--- Questions ---
[A] In the supplied text, what are the dates of Anti-Bullying week?
[B] Please rewrite the supplied text between "Next week is" and "a long-term impact.", inclusive, changing "neighbourhood" to "community".

--- Supplied text ---
+-------+

This Sunday (15th November) from 10 – 11am Toys"R"Us in Portsmouth are opening early to enable families with children on the spectrum an opportunity to shop in more relaxed setting. The lights will be dimmed, there will no music playing and staff will have been advised and trained to deal with situations in a more suitable way. This will be a great opportunity to shop in the peace and quiet and ensure your children can share the experience.
Next week is Anti-Bullying week (16th - 20th November) and its purpose is to raise awareness of bullying and to help stop it.
Bullying can take many different forms and can take place in school, travelling to and from school and even in the local neighbourhood. Verbal bullying can be just as damaging, if not more damaging than physical bullying. Why? Because it really attacks us mentally. Name-calling, constant teasing, abusive comments can all have a long-term impact.
Bullying can result in the victim having a low self esteem, poor school performance, depression, increased feelings of isolation, even thoughts of self-harm. Bullying is not just a problem for a minority of children; it is a widespread problem that can upset and disrupt a child's emotional, physical and intellectual development. One of the biggest reasons bullying isn’t tackled is because victims are too scared to speak up. Bullying is a serious issue that should be challenged and the more it is, the better chance we have at beating it! Bullying is deliberate and almost always a repeated behaviour; sometimes carrying on into adult life.

+-------+

--- Exercise data ---
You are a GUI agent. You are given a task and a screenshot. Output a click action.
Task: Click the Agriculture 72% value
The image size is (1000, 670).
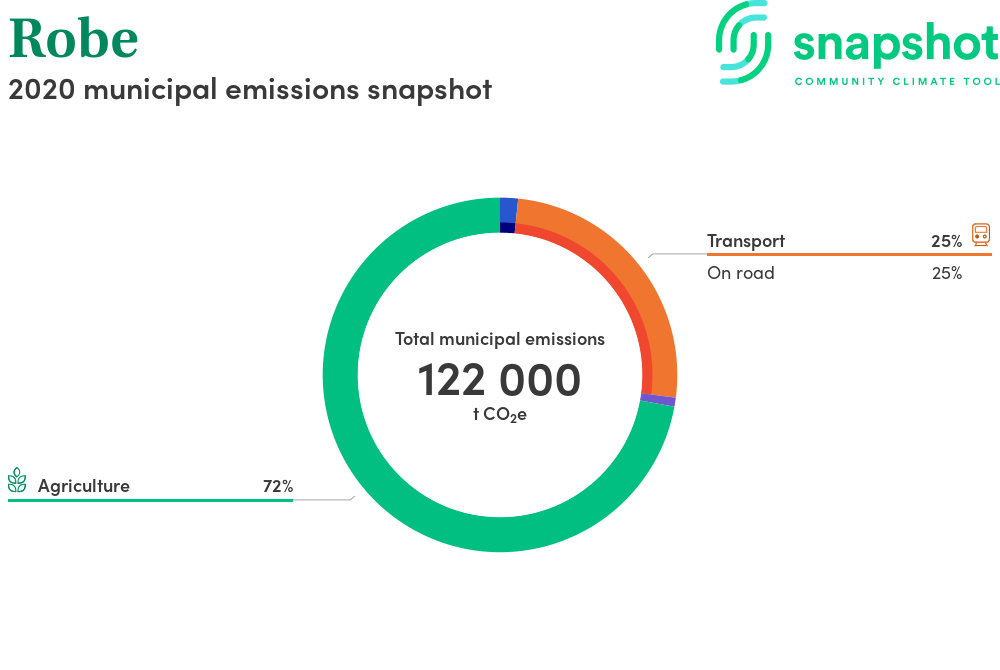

+-------+

--- Solutions to the tasks ---
[A] 16th - 20th November

[B]
Next week is Anti-Bullying week (16th - 20th November) and its purpose is to raise awareness of bullying and to help stop it.
Bullying can take many different forms and can take place in school, travelling to and from school and even in the local community. Verbal bullying can be just as damaging, if not more damaging than physical bullying. Why? Because it really attacks us mentally. Name-calling, constant teasing, abusive comments can all have a long-term impact.